Post-mortem: {Incident title}
Template — copy this page into
operations/postmortems/YYYY-MM-DD-slug.mdafter a customer-impacting incident. Delete this callout when you're done.
| Date | YYYY-MM-DD |
| Severity | sev-1 / sev-2 / sev-3 |
| Owner | @incident-commander |
| Status | draft / final |
TL;DR
A 2-3 sentence executive summary. What broke, who was affected, how it was fixed, what we'll do about it.
Impact
- Users affected: number / percentage.
- Calls affected: number, by status.
- Duration: start → end (UTC).
- What worked / didn't work for users.
- Money impact (if any): lost revenue, refunds, provider costs.
Timeline
All times UTC. Be ruthless about including the times of detection, escalation, mitigation, and verification.
| Time | Event |
|---|---|
| 14:02 | Sentry alert fires: OpenAiTimeoutException spike. |
| 14:04 | On-call ack. |
| 14:08 | Identified that OpenAI was returning 503s. |
| 14:12 | Decided to fail-fast and surface "analysis temporarily unavailable" to clients. |
| 14:20 | OpenAI returns to baseline. |
| 14:25 | Backlog of failed calls re-queued. |
What went well
- ...
- ...
What went poorly
- ...
- ...
Where we got lucky
- ...
Root cause
The mechanical cause and the contributing factors. Avoid blame. Look for systemic issues.
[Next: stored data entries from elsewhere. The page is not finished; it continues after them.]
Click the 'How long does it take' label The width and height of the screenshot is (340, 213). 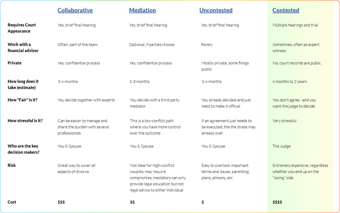coord(23,84)
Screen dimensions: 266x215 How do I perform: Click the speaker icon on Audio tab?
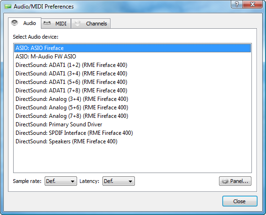point(15,23)
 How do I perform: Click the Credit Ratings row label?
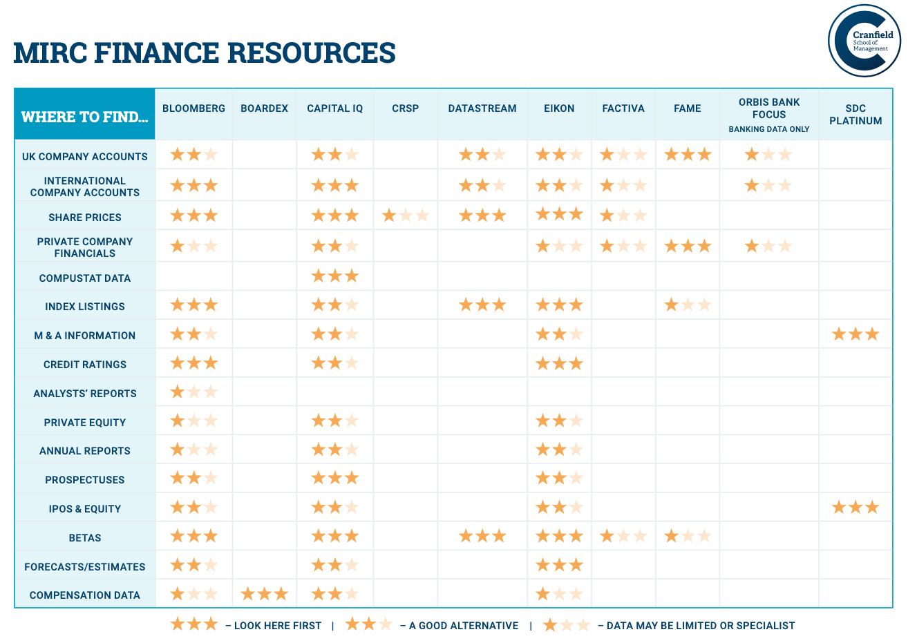tap(85, 365)
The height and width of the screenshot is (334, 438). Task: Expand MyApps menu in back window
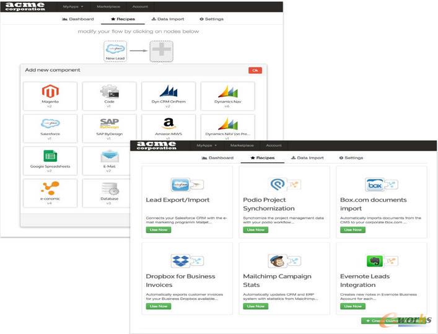pos(72,6)
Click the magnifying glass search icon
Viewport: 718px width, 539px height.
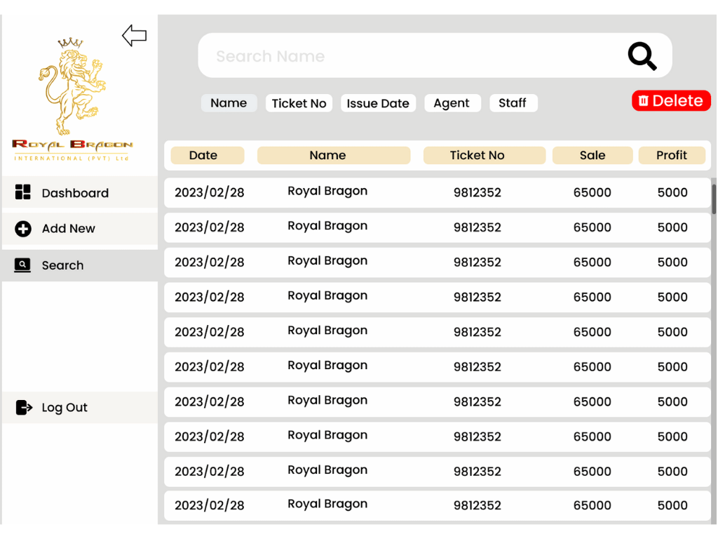642,56
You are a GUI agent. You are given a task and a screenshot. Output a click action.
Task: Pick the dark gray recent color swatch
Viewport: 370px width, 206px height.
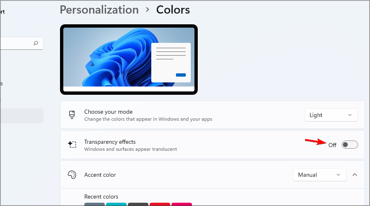[138, 204]
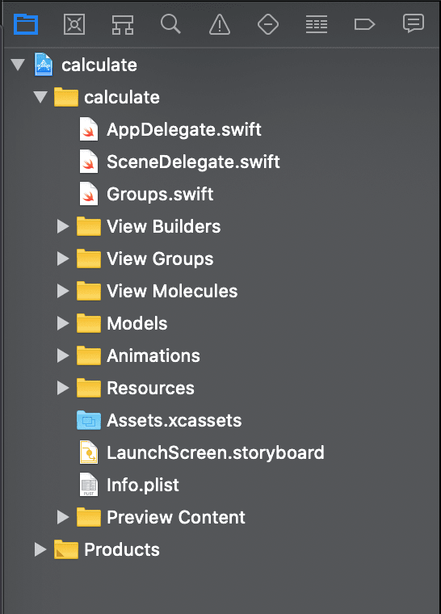This screenshot has height=614, width=441.
Task: Open the Find navigator magnifier icon
Action: 170,24

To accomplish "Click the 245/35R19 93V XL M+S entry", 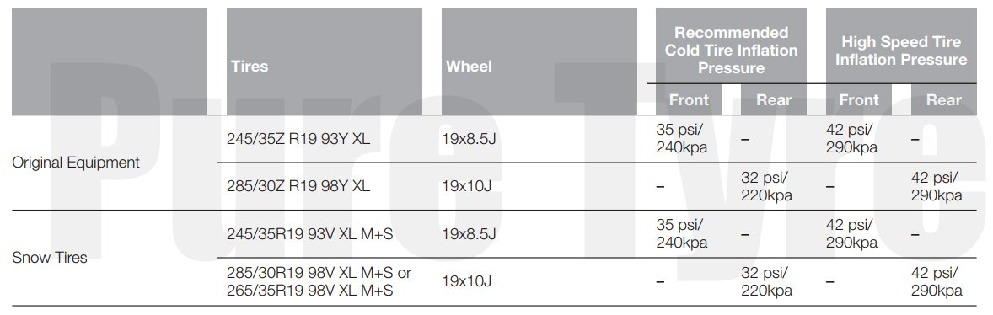I will point(309,234).
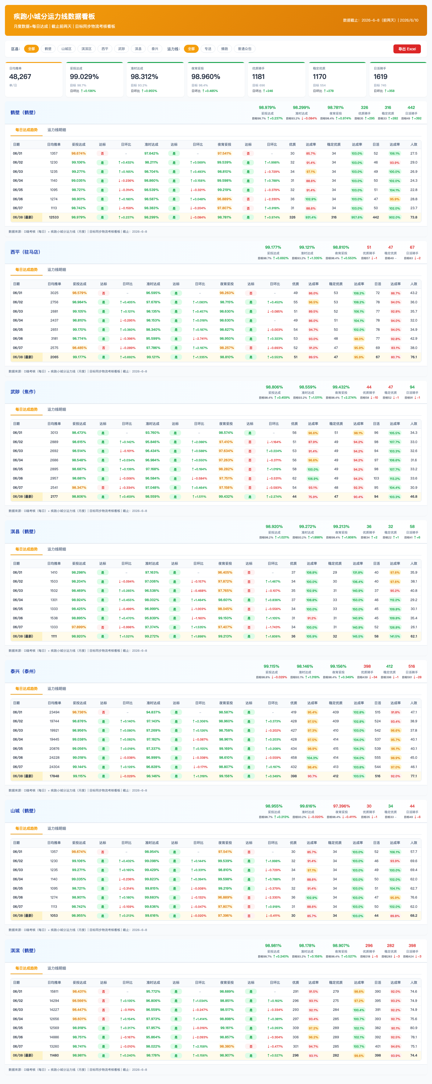The width and height of the screenshot is (432, 1084).
Task: Click the 山城（鹤壁）section heading
Action: 23,811
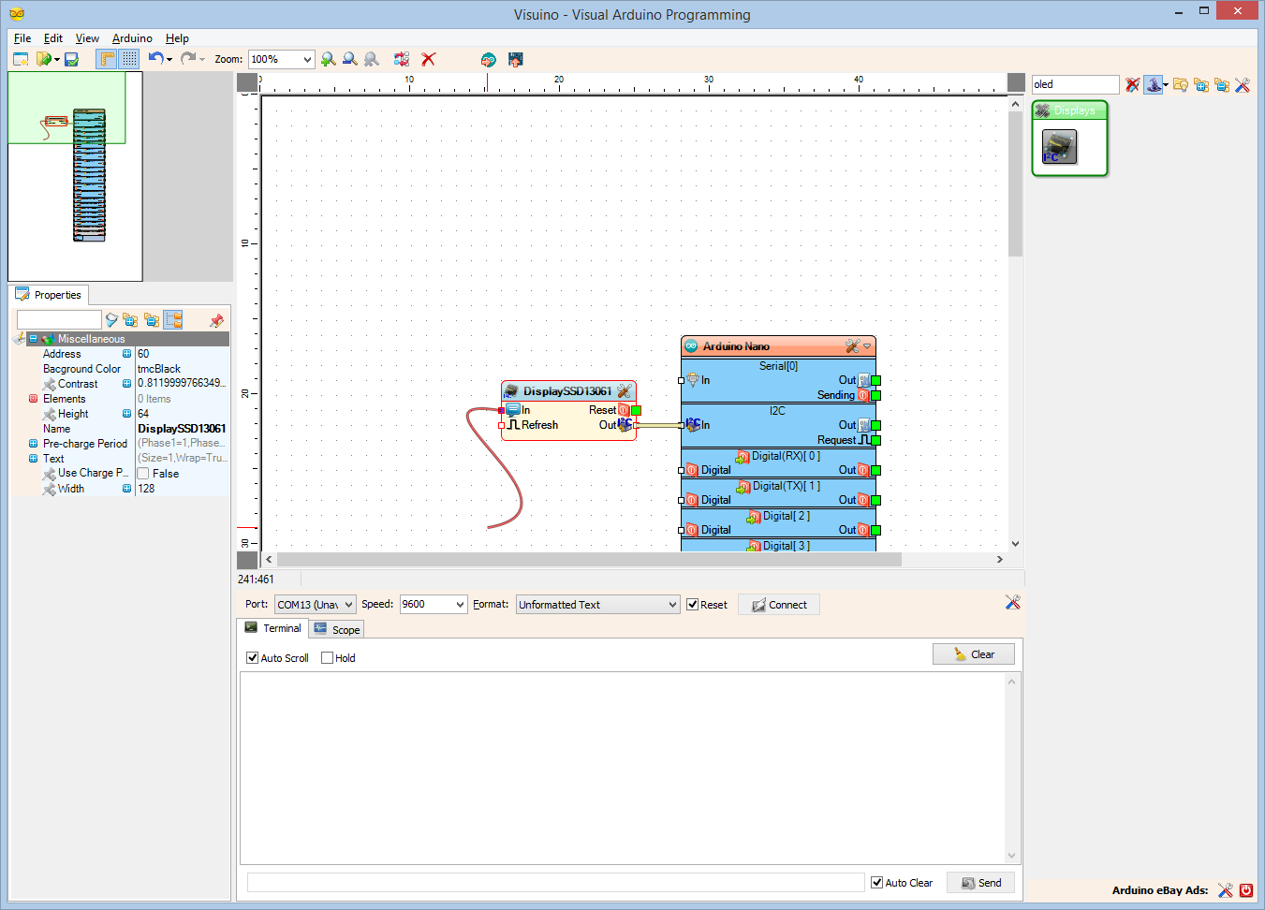Screen dimensions: 1265x910
Task: Select the OLED display component in Displays palette
Action: 1060,146
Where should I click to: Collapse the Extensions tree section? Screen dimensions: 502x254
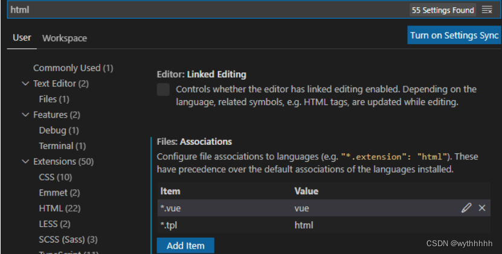[25, 162]
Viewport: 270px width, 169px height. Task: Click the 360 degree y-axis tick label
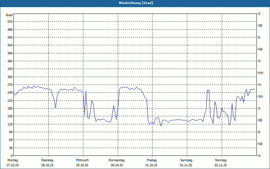[x=9, y=61]
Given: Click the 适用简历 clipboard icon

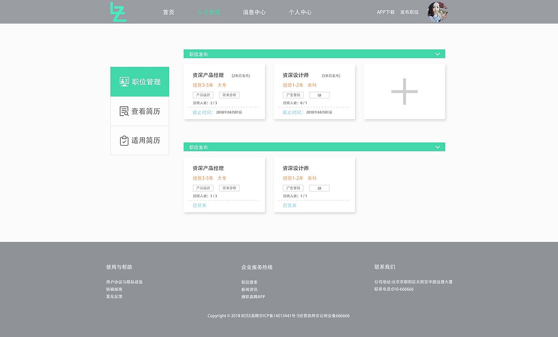Looking at the screenshot, I should click(x=123, y=140).
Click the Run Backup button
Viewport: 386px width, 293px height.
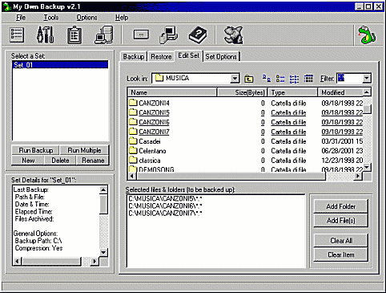click(x=36, y=150)
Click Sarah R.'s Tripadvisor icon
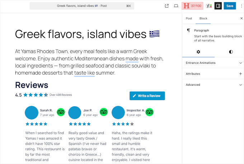The height and width of the screenshot is (164, 244). pos(61,112)
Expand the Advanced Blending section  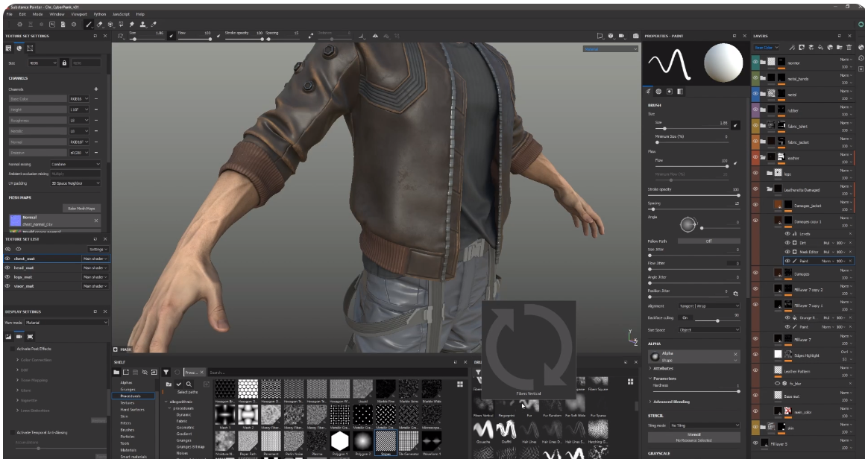[x=671, y=402]
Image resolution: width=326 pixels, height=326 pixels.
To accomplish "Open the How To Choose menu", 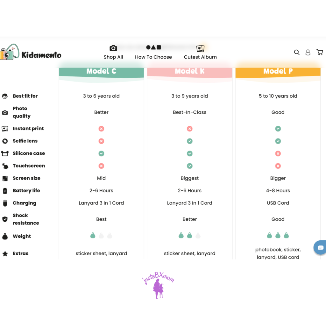I will 153,53.
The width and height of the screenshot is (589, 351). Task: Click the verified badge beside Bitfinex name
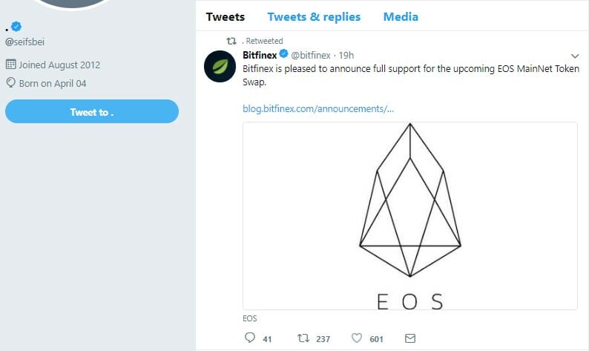pyautogui.click(x=283, y=55)
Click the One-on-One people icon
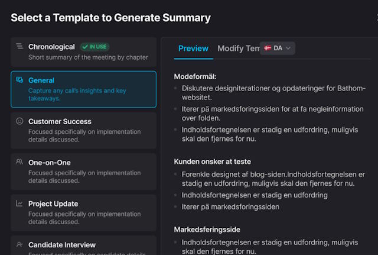This screenshot has height=255, width=378. [x=19, y=162]
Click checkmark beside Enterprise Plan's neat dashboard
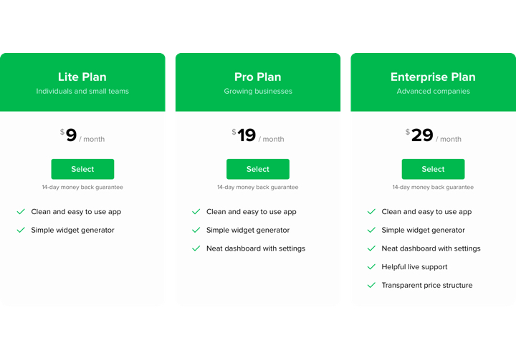The image size is (516, 358). [x=371, y=248]
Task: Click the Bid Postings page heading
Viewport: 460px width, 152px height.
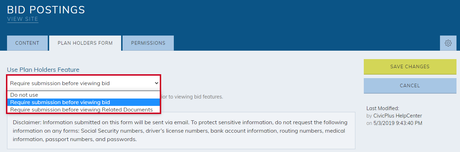Action: 46,10
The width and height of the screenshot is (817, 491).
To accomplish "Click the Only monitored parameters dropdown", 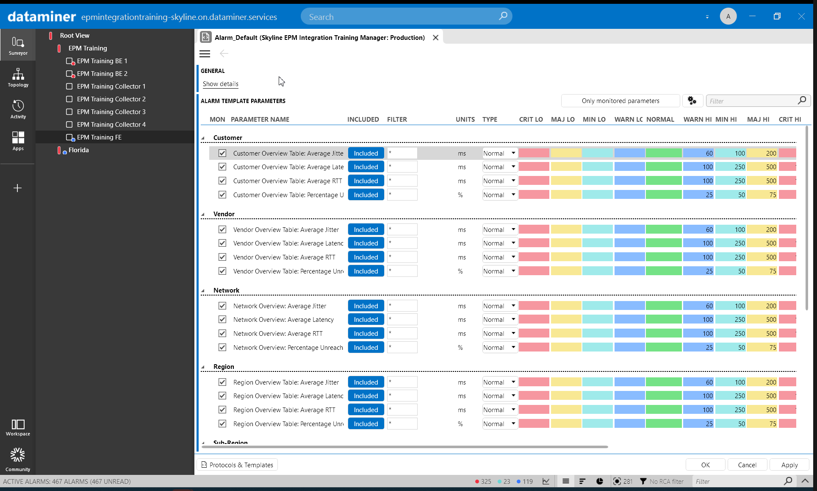I will click(620, 100).
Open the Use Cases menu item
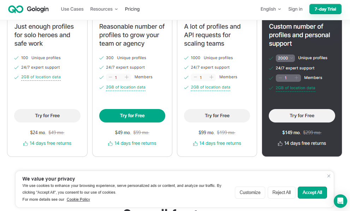 [72, 9]
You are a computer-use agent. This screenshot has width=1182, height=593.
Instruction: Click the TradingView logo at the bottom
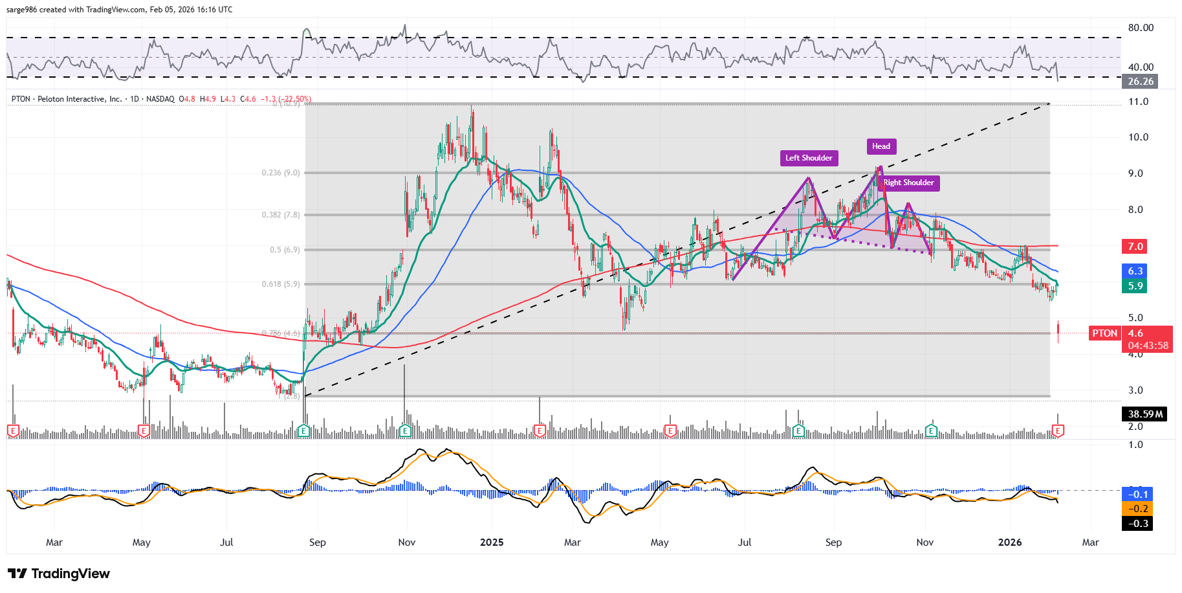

The pipeline didn't degrade gracefully when OpenAI returned 503s; we retried tightly and exhausted our worker pool, which made existing transcript reads slow.
Action items
| Action | Owner | Priority | Due |
|---|---|---|---|
Add exponential backoff with cap to OpenAiAnalysisClient | @owner | high | YYYY-MM-DD |
| Cap worker thread pool size; add metric | @owner | medium | YYYY-MM-DD |
| Update analysis doc with retry behaviour | @owner | low | YYYY-MM-DD |
Lessons learned
A short, opinionated takeaway worth remembering on future on-call shifts.